### [Problem description]
Instruction for the data below: set down exactly the lines from the line with "[DARKRP] Casier OOC (123, 1250)" to the line with "For every named target in this 621×2576", inclusive, and no others.

§ §

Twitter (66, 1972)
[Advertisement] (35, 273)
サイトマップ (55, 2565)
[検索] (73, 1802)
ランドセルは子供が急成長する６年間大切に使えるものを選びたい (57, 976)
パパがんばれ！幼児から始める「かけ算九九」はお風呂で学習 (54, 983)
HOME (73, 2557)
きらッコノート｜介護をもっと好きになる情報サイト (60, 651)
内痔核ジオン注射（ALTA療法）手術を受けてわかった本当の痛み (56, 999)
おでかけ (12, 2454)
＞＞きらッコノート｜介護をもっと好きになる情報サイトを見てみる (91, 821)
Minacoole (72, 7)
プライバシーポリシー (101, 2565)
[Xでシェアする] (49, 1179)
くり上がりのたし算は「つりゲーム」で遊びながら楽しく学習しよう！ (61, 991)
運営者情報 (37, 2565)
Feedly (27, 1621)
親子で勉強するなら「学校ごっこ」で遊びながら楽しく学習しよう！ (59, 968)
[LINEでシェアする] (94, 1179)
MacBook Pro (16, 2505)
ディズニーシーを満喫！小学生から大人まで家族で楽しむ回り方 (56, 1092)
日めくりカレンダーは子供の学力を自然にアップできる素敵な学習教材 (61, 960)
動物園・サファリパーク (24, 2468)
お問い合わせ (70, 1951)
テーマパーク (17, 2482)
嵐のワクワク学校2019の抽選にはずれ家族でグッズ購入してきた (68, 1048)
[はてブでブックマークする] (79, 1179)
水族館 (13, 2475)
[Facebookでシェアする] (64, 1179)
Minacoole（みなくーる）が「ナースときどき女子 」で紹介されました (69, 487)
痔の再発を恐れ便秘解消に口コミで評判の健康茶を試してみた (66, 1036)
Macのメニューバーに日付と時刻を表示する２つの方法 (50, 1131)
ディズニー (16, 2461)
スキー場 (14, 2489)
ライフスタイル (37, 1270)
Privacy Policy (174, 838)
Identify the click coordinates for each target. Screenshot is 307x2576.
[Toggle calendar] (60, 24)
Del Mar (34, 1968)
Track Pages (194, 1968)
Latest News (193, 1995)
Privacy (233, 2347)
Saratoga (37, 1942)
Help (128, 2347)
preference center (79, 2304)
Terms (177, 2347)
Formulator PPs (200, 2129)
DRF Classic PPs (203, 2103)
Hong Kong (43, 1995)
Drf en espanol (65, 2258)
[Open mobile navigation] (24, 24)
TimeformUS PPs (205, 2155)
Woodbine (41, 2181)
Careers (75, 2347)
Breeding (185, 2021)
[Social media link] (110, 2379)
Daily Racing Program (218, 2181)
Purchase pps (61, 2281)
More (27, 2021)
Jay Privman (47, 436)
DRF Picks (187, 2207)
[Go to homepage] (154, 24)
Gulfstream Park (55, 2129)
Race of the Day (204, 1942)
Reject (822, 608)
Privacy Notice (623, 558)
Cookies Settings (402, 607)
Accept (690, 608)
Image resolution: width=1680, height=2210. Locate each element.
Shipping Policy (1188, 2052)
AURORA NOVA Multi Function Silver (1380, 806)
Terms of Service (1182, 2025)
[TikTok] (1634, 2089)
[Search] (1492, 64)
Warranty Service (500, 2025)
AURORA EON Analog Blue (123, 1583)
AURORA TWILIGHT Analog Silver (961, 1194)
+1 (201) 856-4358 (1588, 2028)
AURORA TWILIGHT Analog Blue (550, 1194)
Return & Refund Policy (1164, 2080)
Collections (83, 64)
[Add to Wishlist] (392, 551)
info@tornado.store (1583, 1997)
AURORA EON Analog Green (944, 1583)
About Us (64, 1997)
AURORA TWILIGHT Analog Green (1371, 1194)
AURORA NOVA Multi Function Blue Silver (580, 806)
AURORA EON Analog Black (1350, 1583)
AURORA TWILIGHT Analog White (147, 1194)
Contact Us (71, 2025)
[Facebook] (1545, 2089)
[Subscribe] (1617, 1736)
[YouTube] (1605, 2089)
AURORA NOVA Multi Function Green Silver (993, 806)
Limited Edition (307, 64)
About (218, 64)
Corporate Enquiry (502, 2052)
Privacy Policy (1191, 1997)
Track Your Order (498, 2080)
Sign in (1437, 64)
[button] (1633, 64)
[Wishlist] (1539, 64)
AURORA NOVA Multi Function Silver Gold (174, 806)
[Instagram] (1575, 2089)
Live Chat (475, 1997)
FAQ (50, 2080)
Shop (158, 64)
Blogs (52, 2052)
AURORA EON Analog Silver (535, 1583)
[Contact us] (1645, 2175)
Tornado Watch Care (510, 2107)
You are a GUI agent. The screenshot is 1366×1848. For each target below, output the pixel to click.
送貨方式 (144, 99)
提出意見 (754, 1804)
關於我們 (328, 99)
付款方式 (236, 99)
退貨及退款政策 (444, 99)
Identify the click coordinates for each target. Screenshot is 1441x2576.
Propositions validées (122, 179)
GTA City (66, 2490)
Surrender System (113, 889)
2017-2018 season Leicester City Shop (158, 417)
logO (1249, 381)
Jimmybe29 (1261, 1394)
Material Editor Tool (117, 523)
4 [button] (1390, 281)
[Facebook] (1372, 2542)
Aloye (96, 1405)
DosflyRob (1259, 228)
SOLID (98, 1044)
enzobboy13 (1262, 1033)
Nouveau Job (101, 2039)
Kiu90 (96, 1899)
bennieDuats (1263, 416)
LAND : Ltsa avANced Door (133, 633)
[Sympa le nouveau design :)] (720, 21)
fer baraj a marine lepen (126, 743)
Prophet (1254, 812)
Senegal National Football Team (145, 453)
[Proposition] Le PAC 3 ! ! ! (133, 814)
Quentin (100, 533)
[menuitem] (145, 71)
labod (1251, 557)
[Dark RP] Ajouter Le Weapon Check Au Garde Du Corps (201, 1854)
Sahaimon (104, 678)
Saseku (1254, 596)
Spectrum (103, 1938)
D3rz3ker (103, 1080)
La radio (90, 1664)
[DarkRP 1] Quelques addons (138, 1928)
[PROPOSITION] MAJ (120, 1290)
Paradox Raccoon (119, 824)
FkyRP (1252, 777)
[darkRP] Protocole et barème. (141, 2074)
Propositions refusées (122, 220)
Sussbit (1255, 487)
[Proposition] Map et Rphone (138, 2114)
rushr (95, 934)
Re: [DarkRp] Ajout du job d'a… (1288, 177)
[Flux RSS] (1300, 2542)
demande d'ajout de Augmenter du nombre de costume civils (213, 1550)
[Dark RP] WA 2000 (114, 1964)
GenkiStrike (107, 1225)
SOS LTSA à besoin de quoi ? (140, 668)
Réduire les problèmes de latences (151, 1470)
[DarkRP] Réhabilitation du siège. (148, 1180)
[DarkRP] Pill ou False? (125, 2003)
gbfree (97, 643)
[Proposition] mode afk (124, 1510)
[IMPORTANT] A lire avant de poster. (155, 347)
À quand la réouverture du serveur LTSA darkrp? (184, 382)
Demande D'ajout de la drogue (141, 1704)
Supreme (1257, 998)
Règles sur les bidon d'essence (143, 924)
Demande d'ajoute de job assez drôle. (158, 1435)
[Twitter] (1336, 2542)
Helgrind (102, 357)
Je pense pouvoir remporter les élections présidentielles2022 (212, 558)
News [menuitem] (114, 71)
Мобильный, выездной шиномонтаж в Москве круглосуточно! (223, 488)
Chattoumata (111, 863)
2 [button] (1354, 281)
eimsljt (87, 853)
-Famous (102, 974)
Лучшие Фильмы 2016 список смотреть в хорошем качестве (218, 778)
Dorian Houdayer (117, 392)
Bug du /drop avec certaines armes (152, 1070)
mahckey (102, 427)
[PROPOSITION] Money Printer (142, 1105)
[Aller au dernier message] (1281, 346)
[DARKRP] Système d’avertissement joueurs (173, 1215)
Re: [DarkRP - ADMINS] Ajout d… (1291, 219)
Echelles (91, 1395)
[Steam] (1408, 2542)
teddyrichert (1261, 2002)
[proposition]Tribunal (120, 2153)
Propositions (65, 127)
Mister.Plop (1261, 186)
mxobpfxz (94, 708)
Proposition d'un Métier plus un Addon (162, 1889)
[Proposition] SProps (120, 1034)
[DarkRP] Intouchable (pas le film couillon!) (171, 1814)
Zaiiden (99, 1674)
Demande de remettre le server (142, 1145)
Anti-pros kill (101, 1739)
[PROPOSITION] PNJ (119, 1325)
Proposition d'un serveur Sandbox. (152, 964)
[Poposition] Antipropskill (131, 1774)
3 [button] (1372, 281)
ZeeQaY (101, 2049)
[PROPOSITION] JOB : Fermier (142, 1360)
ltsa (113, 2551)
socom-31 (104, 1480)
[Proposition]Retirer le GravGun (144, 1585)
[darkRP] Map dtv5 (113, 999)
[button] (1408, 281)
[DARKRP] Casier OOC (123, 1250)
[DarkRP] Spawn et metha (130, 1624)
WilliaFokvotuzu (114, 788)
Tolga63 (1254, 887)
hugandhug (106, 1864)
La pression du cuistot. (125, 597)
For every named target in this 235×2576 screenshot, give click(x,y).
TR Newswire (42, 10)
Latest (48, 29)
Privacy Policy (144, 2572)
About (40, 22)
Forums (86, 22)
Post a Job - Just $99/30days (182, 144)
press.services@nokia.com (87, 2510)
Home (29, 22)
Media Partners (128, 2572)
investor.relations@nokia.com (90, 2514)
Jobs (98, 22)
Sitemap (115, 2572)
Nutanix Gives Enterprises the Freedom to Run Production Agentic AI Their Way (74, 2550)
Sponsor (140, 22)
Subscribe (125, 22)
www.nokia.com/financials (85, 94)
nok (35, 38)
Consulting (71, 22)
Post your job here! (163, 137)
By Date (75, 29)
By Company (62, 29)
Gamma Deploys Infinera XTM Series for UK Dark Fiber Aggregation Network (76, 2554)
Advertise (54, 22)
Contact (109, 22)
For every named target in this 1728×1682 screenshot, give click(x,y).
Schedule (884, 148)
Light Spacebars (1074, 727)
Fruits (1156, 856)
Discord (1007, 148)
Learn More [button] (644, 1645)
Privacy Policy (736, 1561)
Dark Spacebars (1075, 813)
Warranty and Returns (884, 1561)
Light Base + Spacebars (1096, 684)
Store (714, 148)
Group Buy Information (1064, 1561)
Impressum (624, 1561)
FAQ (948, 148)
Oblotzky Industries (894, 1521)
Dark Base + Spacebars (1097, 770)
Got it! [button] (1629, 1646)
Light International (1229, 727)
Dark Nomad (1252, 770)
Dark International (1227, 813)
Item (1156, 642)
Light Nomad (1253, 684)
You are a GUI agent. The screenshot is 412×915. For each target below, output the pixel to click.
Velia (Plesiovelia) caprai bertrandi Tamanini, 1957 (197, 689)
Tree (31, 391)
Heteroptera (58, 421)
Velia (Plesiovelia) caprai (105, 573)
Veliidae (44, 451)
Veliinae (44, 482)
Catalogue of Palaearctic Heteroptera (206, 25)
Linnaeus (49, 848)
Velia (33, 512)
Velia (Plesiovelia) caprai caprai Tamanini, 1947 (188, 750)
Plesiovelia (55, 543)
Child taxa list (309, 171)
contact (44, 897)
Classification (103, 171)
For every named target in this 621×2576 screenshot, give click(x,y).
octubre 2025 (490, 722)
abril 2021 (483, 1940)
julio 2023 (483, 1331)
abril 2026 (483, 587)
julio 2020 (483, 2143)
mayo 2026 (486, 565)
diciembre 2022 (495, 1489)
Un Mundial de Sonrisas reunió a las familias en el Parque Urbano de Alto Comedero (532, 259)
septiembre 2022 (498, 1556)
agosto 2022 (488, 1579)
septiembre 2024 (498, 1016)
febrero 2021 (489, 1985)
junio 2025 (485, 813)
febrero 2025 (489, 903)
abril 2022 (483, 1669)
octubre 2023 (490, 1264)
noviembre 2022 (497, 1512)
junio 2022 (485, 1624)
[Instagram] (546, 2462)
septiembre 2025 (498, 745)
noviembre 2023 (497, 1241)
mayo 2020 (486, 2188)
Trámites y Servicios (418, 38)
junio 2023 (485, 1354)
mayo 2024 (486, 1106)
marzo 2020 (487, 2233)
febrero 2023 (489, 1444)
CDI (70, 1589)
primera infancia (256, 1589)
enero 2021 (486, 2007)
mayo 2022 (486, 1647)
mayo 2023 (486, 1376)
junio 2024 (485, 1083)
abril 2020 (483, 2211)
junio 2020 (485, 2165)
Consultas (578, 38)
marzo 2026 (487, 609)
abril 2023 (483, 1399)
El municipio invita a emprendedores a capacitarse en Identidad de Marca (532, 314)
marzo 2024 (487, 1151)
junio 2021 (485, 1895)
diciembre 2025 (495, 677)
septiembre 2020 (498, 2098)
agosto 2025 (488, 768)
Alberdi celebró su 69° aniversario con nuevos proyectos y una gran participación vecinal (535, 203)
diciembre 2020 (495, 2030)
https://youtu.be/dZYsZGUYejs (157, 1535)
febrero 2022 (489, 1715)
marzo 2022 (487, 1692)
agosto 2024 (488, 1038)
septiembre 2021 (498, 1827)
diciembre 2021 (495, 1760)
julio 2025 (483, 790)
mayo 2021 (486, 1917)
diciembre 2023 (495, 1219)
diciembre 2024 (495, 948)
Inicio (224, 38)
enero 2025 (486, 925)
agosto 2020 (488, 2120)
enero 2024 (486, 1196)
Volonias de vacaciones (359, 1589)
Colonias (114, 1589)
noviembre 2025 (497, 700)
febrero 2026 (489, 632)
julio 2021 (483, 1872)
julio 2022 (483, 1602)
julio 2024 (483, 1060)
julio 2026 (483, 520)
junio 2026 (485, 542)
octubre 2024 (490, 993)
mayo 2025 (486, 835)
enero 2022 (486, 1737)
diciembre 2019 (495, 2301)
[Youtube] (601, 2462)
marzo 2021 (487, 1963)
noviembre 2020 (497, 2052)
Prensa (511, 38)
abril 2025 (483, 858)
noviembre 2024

§ §

### [Result for this task]
[DARKRP] Casier OOC (123, 1250)
[DarkRP] Spawn et metha (130, 1624)
WilliaFokvotuzu (114, 788)
Tolga63 (1254, 887)
hugandhug (106, 1864)
La pression du cuistot. (125, 597)
For every named target in this 235×2576 screenshot, give click(x,y).
TR Newswire (42, 10)
Latest (48, 29)
Privacy Policy (144, 2572)
About (40, 22)
Forums (86, 22)
Post a Job - Just $99/30days (182, 144)
press.services@nokia.com (87, 2510)
Home (29, 22)
Media Partners (128, 2572)
investor.relations@nokia.com (90, 2514)
Jobs (98, 22)
Sitemap (115, 2572)
Nutanix Gives Enterprises the Freedom to Run Production Agentic AI Their Way (74, 2550)
Sponsor (140, 22)
Subscribe (125, 22)
www.nokia.com/financials (85, 94)
nok (35, 38)
Consulting (71, 22)
Post your job here! (163, 137)
By Date (75, 29)
By Company (62, 29)
Gamma Deploys Infinera XTM Series for UK Dark Fiber Aggregation Network (76, 2554)
Advertise (54, 22)
Contact (109, 22)
For every named target in this 1728×1682 screenshot, give click(x,y).
Schedule (884, 148)
Light Spacebars (1074, 727)
Fruits (1156, 856)
Discord (1007, 148)
Learn More [button] (644, 1645)
Privacy Policy (736, 1561)
Dark Spacebars (1075, 813)
Warranty and Returns (884, 1561)
Light Base + Spacebars (1096, 684)
Store (714, 148)
Group Buy Information (1064, 1561)
Impressum (624, 1561)
FAQ (948, 148)
Oblotzky Industries (894, 1521)
Dark Base + Spacebars (1097, 770)
Got it! [button] (1629, 1646)
Light International (1229, 727)
Dark Nomad (1252, 770)
Dark International (1227, 813)
Item (1156, 642)
Light Nomad (1253, 684)
You are a GUI agent. The screenshot is 412×915. For each target below, output the pixel to click.
Velia (Plesiovelia) caprai bertrandi Tamanini, 1957 (197, 689)
Tree (31, 391)
Heteroptera (58, 421)
Velia (Plesiovelia) caprai (105, 573)
Veliidae (44, 451)
Veliinae (44, 482)
Catalogue of Palaearctic Heteroptera (206, 25)
Linnaeus (49, 848)
Velia (33, 512)
Velia (Plesiovelia) caprai caprai Tamanini, 1947 (188, 750)
Plesiovelia (55, 543)
Child taxa list (309, 171)
contact (44, 897)
Classification (103, 171)
For every named target in this 621×2576 screenshot, give click(x,y).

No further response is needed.